Puede que pienses que controlar el azúcar es tan sencillo como evitar añadirlo al café o a tus recetas. Pero la realidad es bastante distinta. Gran parte del azúcar que consumes a diario no es visible, y ahí empieza el verdadero problema.
Aunque hoy lo asociamos a una mala alimentación, el azúcar no siempre tuvo esta reputación. Durante siglos fue un producto escaso, incluso medicinal. Su origen se remonta a Nueva Guinea hace más de 6000 años, desde donde se expandió a la India y al sudeste asiático, llegando después a Europa a través del comercio y las conquistas.
Con el tiempo, pasó de ser una especia exótica a un símbolo de riqueza, y finalmente a un producto de consumo masivo. La expansión de las plantaciones y la Revolución Industrial marcaron un antes y un después: el azúcar se volvió accesible, abundante y omnipresente.
Hoy no solo endulza. Se utiliza como conservante, aporta textura, mejora el color y actúa como sustrato en procesos de fermentación. Su papel en la industria alimentaria es tan amplio que resulta difícil escapar de él.
El impacto del azúcar en tu salud

Más que el azúcar en sí, lo que es mas relevante es la cantidad y la forma en la que lo consumes. Especialmente cuando se trata de azúcar añadido, presente en la mayoría de productos ultraprocesados.
Este exceso se ha relacionado con múltiples problemas de salud: sobrepeso, resistencia a la insulina, diabetes tipo 2, enfermedades cardiovasculares, hígado graso, inflamación crónica o caries, entre otros. Influye en tu energía, tu estado de ánimo y tu claridad mental.
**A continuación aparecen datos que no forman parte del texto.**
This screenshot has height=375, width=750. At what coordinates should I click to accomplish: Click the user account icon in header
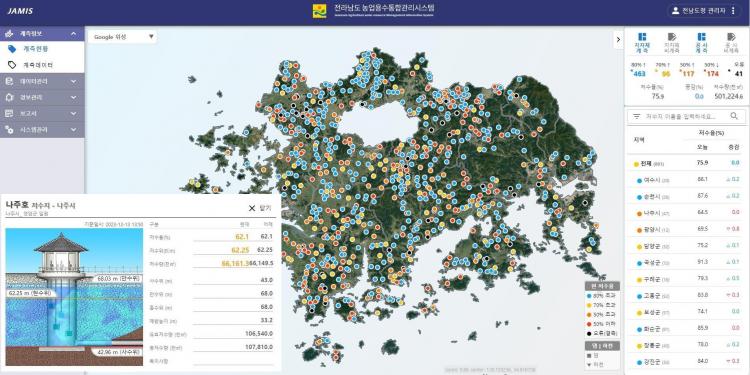[x=675, y=11]
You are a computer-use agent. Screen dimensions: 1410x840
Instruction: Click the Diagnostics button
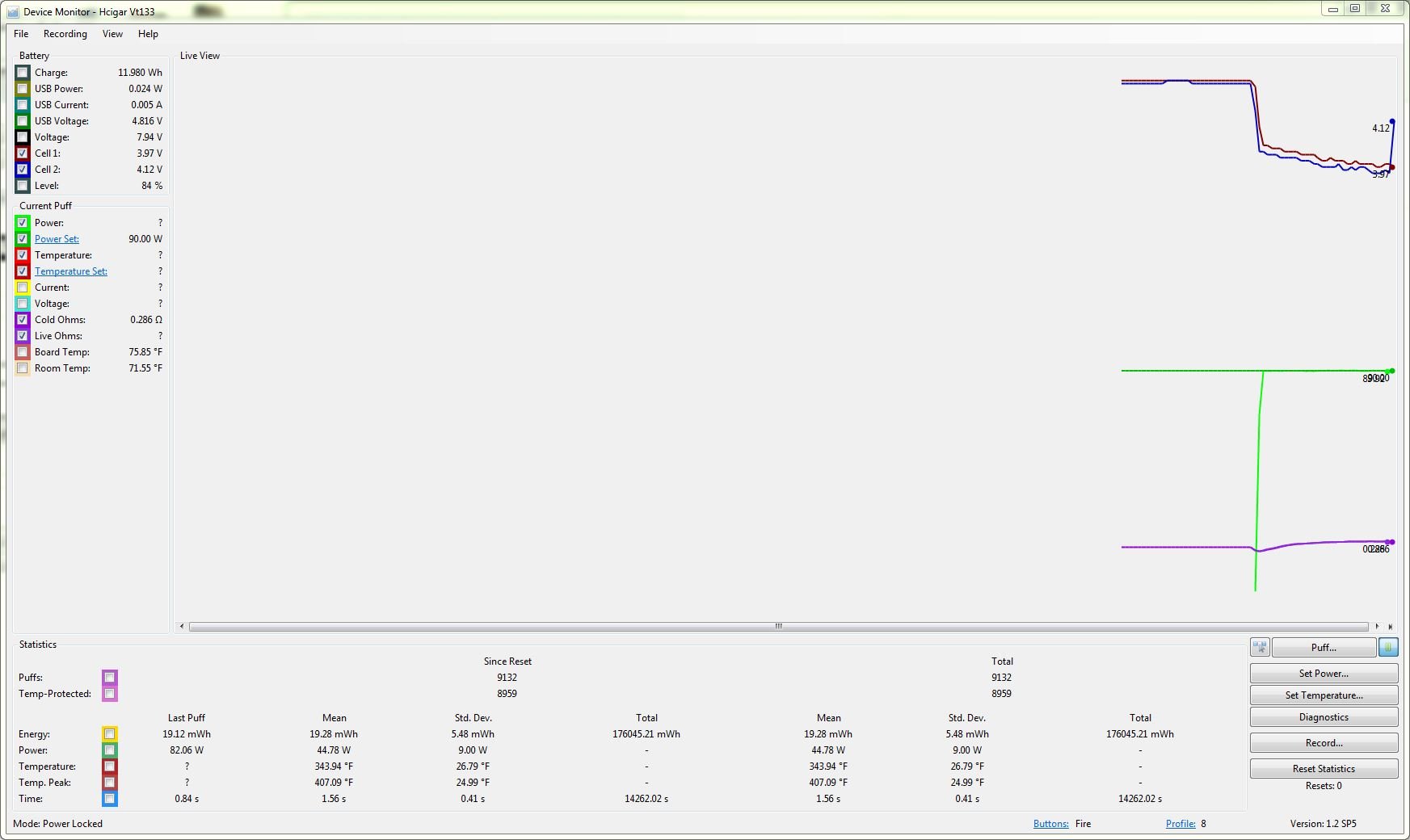pyautogui.click(x=1323, y=717)
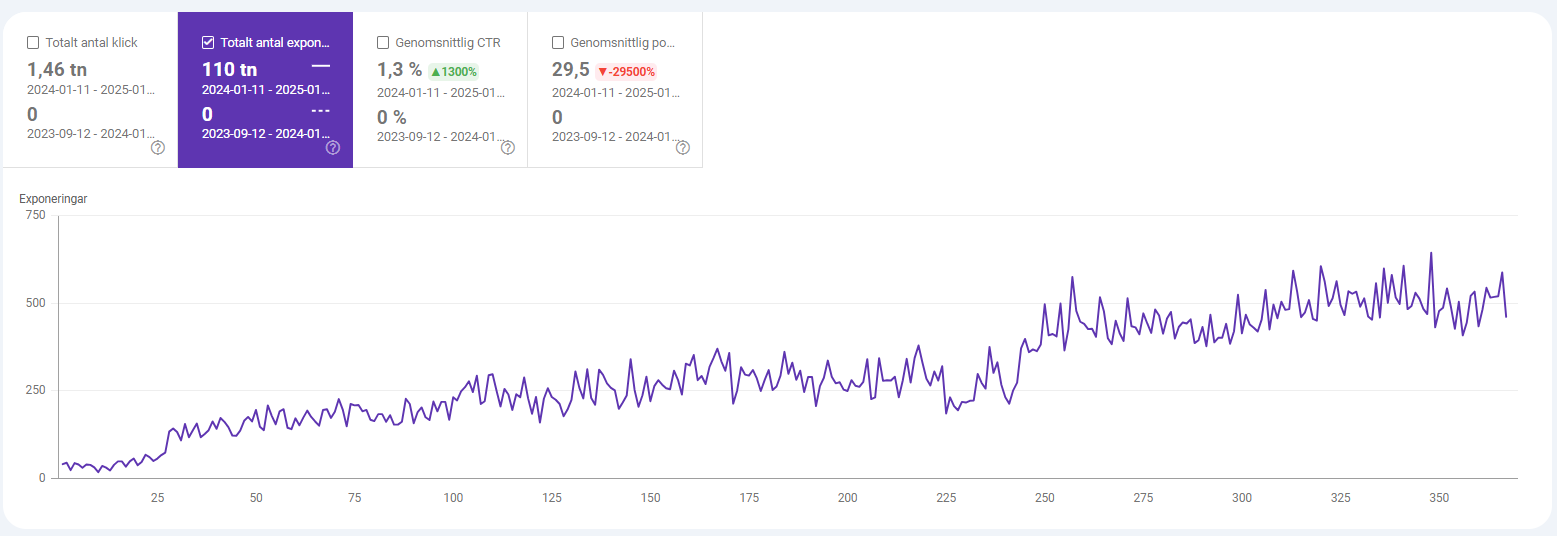Enable the Genomsnittlig position checkbox
Screen dimensions: 1557x536
[x=558, y=43]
La Organización Mundial de la Salud recomienda limitar su consumo a menos del 10% de las calorías diarias, e idealmente por debajo del 5% (unos 25 gramos). Sin embargo, muchas personas duplican o incluso triplican esta cantidad sin ser conscientes.
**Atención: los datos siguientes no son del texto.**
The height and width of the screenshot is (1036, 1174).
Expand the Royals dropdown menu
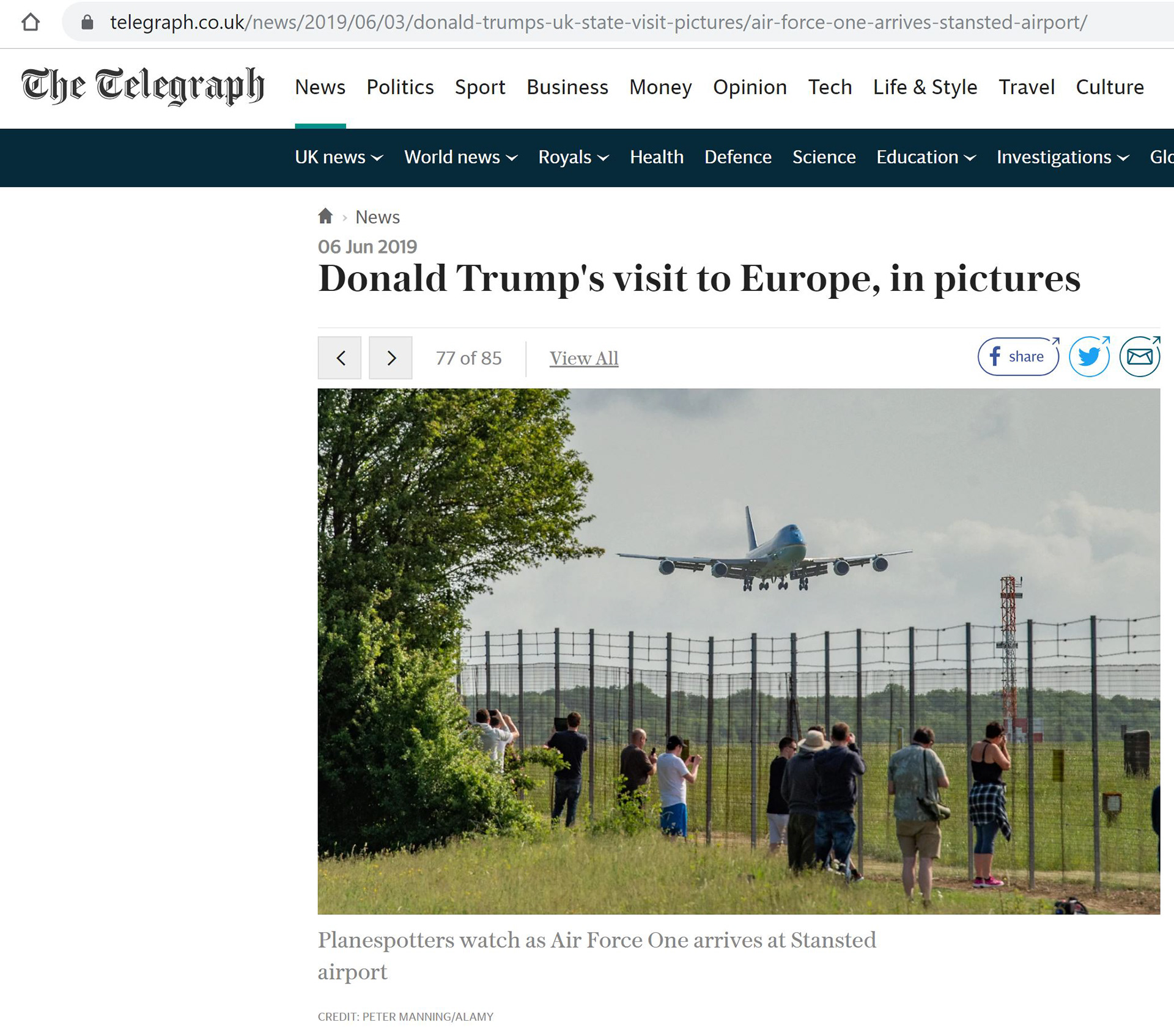tap(574, 157)
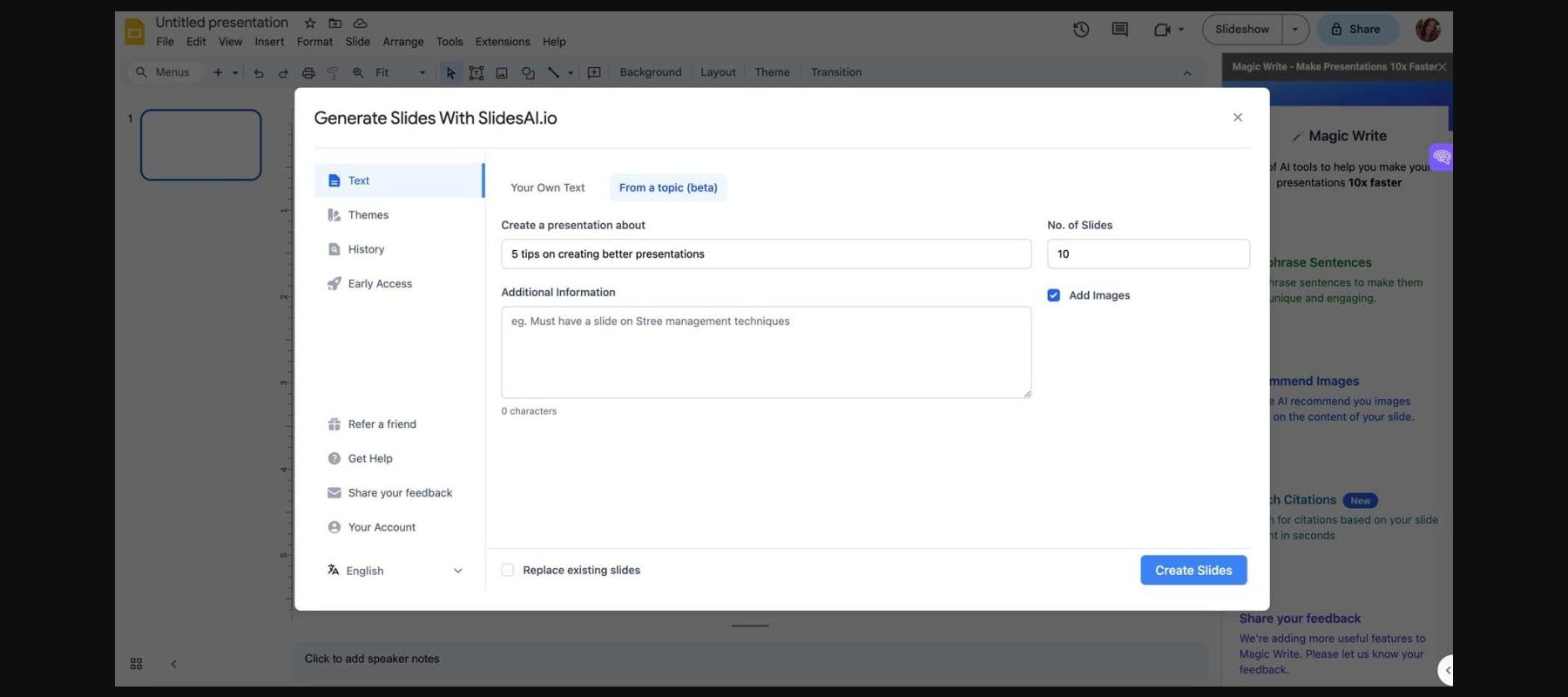Switch to Your Own Text tab
1568x697 pixels.
tap(547, 187)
La clave está menos en lo que añades y más en lo que ya viene incorporado en los alimentos.
Puedes controlar el azúcar que usas en casa, pero no siempre el que contienen muchos productos como zumos industriales, bollería, galletas, salsas, cereales de desayuno, comida precocinada o yogures de sabores. El azúcar aparece incluso donde no lo esperarías, en alimentos que no percibes como dulces.
Además, no siempre es fácil identificarlo. Más allá de términos evidentes como “azúcar” o “jarabe”, aparece bajo nombres como glucosa, fructosa, maltosa, dextrosa o sacarosa. Y a esto se suma otra de las grandes mentiras de la industria, seduciéndonos con mensajes “sin azúcares añadidos” o “bajo en azúcar” que resultan engañosos.
Ahora bien, no todo el azúcar es igual. El que está presente de forma natural en alimentos como frutas, verduras o tubérculos no supone el mismo problema. Estos alimentos aportan también fibra, vitaminas, minerales y otros compuestos beneficiosos que modulan su impacto en el organismo.
Por eso, más que eliminar el azúcar por completo, el objetivo debería ser cambiar su fuente.
Pero hay otro factor igual de importante: cómo responde tu cerebro.
El consumo habitual de alimentos muy azucarados activa el sistema de recompensa del cerebro a través de la dopamina. Esto no solo genera placer momentáneo, al contrario también deseo y repetición del comportamiento. Poco a poco, entras en un patrón automático en el que recurres a este tipo de alimentos sin apenas darte cuenta. Y cada repetición lo refuerza un poco más.
El problema es que este circuito no está diseñado para la abundancia actual. Cuando lo sobreestimulas, tu tolerancia cambia: necesitas más para sentir lo mismo y te vuelves menos resistente al aburrimiento, al estrés o a la incomodidad.
En ese contexto, el azúcar deja de ser un ingrediente puntual y pasa a convertirse en un hábito.
Las consecuencias van más allá de lo individual. Una revisión publicada en The BMJ, que analiza datos de millones de personas, relaciona el consumo elevado de ultraprocesados con un mayor riesgo de múltiples enfermedades graves. Y el informe Global Burden of Disease apunta que una mala alimentación ya provoca más muertes que el tabaco en muchas regiones del mundo. No es algo menor.